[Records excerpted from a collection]

-- -- --

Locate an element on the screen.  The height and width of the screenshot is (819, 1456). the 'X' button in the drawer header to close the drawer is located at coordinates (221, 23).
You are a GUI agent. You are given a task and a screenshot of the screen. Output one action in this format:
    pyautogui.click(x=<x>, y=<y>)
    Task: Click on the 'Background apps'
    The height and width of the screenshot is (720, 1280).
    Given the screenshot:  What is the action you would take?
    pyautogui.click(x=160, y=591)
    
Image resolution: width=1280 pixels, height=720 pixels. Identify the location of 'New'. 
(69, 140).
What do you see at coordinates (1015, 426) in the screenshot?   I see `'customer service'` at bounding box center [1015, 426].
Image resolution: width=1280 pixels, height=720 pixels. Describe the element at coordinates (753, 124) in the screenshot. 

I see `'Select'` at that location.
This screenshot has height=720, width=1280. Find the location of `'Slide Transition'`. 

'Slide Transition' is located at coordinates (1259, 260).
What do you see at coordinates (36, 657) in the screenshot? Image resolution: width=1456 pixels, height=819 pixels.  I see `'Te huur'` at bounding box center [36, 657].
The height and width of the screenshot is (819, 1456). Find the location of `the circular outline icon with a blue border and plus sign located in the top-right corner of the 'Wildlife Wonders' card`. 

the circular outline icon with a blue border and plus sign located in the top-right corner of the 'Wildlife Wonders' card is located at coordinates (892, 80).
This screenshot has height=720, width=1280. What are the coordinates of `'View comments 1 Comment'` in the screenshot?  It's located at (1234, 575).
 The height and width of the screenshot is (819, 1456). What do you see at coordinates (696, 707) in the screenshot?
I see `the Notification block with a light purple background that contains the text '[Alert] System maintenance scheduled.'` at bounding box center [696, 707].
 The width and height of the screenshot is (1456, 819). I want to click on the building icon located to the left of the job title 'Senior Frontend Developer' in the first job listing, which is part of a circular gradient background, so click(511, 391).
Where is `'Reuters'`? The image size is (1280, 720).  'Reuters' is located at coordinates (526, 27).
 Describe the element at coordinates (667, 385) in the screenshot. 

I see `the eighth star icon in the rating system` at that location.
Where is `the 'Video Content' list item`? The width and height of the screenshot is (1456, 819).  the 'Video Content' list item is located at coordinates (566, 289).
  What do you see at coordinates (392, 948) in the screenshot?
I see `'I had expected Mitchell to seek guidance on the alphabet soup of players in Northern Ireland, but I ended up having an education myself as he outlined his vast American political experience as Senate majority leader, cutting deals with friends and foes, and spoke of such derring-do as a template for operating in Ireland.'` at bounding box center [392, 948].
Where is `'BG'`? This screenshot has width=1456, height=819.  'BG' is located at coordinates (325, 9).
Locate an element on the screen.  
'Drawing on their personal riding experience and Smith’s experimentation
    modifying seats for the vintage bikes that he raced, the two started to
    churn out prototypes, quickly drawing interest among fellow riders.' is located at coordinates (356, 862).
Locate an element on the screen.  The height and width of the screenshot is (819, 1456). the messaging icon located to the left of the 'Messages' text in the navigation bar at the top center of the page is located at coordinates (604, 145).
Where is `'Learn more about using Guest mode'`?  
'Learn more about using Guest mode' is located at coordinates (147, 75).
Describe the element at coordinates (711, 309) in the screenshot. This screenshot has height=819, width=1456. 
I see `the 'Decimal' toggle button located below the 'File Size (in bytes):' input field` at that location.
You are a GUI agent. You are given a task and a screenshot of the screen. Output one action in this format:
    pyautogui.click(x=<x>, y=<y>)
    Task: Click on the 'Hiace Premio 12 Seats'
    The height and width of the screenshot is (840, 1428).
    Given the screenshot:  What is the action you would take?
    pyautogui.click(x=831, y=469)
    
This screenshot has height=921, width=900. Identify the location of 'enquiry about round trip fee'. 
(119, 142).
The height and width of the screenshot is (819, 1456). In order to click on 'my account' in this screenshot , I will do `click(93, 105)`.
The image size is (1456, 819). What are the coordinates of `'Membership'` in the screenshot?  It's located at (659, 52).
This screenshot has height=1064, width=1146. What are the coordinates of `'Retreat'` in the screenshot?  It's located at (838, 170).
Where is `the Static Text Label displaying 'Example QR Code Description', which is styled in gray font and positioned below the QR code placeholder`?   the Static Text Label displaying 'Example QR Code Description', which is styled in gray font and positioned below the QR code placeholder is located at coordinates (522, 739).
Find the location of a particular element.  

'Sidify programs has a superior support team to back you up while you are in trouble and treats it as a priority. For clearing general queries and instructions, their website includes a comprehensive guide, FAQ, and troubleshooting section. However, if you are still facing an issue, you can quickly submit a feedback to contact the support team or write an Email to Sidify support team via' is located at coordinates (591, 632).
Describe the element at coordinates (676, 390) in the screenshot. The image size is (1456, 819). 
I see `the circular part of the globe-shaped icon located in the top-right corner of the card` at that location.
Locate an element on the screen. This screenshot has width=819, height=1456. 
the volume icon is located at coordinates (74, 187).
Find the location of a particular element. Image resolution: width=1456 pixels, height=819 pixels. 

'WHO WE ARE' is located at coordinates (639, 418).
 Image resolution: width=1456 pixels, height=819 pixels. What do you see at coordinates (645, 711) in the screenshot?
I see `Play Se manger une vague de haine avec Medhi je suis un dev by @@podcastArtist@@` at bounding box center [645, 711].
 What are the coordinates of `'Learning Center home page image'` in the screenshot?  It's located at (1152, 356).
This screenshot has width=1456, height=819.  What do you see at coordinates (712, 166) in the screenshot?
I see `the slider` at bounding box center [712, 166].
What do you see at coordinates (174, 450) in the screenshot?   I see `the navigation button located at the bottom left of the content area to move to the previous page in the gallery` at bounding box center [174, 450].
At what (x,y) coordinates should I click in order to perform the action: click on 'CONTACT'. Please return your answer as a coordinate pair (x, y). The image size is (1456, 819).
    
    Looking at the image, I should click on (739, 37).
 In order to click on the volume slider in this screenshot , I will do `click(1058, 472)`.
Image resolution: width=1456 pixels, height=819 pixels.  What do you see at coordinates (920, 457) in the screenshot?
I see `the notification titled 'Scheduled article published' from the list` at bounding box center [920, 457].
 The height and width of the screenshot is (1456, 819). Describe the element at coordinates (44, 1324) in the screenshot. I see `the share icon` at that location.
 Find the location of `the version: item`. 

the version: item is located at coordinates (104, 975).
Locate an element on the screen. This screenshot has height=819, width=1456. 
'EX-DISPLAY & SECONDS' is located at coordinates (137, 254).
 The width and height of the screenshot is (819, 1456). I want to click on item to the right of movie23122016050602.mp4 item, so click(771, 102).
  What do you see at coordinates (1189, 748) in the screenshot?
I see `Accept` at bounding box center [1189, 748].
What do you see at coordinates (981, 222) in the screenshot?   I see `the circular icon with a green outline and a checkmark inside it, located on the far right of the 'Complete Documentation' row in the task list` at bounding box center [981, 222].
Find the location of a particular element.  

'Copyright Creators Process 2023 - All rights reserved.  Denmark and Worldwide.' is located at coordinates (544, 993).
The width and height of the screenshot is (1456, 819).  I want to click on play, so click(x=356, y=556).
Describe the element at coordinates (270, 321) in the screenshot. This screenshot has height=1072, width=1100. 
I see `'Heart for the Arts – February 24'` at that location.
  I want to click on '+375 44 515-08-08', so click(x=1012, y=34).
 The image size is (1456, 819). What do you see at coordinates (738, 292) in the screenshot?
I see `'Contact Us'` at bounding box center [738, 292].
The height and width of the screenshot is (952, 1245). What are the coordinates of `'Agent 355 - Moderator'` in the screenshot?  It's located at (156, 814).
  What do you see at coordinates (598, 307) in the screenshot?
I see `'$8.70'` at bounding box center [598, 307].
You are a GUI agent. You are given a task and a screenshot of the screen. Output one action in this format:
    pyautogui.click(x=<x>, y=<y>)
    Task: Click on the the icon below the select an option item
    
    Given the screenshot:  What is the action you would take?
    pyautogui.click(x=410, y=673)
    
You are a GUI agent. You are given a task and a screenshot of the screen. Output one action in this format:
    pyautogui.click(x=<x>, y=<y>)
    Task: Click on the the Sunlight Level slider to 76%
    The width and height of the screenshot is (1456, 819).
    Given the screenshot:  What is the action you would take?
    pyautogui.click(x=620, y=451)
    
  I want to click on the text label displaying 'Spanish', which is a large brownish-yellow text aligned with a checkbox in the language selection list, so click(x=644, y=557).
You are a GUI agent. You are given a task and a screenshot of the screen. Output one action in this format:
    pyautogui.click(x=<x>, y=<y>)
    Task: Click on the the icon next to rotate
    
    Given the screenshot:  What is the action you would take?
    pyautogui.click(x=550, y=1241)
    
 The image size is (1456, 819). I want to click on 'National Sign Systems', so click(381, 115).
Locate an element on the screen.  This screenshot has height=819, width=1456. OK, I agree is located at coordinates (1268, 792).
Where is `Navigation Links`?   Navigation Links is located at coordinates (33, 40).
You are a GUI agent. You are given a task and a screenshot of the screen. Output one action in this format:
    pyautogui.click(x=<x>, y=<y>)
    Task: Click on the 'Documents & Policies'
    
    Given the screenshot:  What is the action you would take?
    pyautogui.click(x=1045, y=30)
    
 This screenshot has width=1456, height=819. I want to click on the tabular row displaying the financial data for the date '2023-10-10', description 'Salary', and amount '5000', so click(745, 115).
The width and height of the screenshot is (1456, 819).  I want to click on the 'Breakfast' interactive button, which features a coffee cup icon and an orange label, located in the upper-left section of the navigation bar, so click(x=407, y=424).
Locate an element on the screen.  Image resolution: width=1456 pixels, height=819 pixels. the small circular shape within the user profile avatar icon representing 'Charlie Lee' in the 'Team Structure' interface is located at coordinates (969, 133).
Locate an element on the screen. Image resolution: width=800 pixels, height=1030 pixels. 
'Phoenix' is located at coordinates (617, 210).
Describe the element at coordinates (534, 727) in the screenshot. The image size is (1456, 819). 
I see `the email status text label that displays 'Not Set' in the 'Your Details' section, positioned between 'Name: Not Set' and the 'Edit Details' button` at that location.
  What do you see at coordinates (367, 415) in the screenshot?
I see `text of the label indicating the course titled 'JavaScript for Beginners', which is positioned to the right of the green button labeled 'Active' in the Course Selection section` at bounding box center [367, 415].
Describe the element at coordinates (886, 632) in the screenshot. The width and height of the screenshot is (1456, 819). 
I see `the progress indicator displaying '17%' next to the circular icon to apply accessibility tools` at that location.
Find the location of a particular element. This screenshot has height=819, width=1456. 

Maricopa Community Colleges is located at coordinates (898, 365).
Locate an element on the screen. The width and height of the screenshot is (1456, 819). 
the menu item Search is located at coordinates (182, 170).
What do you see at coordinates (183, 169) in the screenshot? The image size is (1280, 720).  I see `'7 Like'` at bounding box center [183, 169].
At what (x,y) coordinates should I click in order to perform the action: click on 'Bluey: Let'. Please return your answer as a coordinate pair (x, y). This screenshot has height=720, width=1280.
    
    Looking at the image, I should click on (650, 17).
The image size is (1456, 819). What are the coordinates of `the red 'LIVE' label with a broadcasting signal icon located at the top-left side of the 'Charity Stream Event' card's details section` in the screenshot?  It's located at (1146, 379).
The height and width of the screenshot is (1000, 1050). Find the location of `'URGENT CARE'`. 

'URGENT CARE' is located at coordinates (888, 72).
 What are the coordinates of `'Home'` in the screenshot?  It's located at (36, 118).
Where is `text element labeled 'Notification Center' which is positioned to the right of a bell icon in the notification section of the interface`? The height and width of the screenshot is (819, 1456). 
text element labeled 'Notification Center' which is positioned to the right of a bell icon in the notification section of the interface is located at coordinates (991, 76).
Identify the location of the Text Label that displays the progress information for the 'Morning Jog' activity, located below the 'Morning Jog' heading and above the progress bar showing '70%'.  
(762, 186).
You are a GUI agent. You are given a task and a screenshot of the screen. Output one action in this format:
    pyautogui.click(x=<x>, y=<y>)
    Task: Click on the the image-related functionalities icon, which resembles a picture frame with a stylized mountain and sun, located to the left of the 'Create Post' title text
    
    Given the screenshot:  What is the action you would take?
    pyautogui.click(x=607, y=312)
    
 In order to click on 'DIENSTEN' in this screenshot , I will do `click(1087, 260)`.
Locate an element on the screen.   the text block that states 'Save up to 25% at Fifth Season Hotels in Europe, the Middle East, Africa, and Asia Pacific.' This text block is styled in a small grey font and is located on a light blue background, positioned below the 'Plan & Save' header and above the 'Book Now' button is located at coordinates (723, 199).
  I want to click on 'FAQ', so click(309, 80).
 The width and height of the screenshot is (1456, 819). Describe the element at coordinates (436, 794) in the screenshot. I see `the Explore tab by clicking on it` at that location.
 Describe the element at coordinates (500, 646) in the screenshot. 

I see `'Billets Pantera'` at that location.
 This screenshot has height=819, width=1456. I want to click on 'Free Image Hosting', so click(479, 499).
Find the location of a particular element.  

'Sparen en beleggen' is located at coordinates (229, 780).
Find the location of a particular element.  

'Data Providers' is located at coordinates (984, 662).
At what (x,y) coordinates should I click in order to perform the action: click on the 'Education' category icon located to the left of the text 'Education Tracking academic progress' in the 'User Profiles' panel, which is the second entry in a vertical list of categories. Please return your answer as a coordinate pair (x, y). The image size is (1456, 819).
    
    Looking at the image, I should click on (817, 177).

-- -- --

* **WORK TO BE COMPLETED**:
Reproduce the lines of the material above character for character, beginning at the line that contains "What do you see at coordinates (981, 222)" and stopping after the line that contains "center [598, 307].".

* **RESULT BELOW**:
What do you see at coordinates (981, 222) in the screenshot?   I see `the circular icon with a green outline and a checkmark inside it, located on the far right of the 'Complete Documentation' row in the task list` at bounding box center [981, 222].
Find the location of a particular element.  

'Copyright Creators Process 2023 - All rights reserved.  Denmark and Worldwide.' is located at coordinates (544, 993).
The width and height of the screenshot is (1456, 819).  I want to click on play, so click(x=356, y=556).
Describe the element at coordinates (270, 321) in the screenshot. This screenshot has height=1072, width=1100. 
I see `'Heart for the Arts – February 24'` at that location.
  I want to click on '+375 44 515-08-08', so click(x=1012, y=34).
 The image size is (1456, 819). What do you see at coordinates (738, 292) in the screenshot?
I see `'Contact Us'` at bounding box center [738, 292].
The height and width of the screenshot is (952, 1245). What are the coordinates of `'Agent 355 - Moderator'` in the screenshot?  It's located at (156, 814).
  What do you see at coordinates (598, 307) in the screenshot?
I see `'$8.70'` at bounding box center [598, 307].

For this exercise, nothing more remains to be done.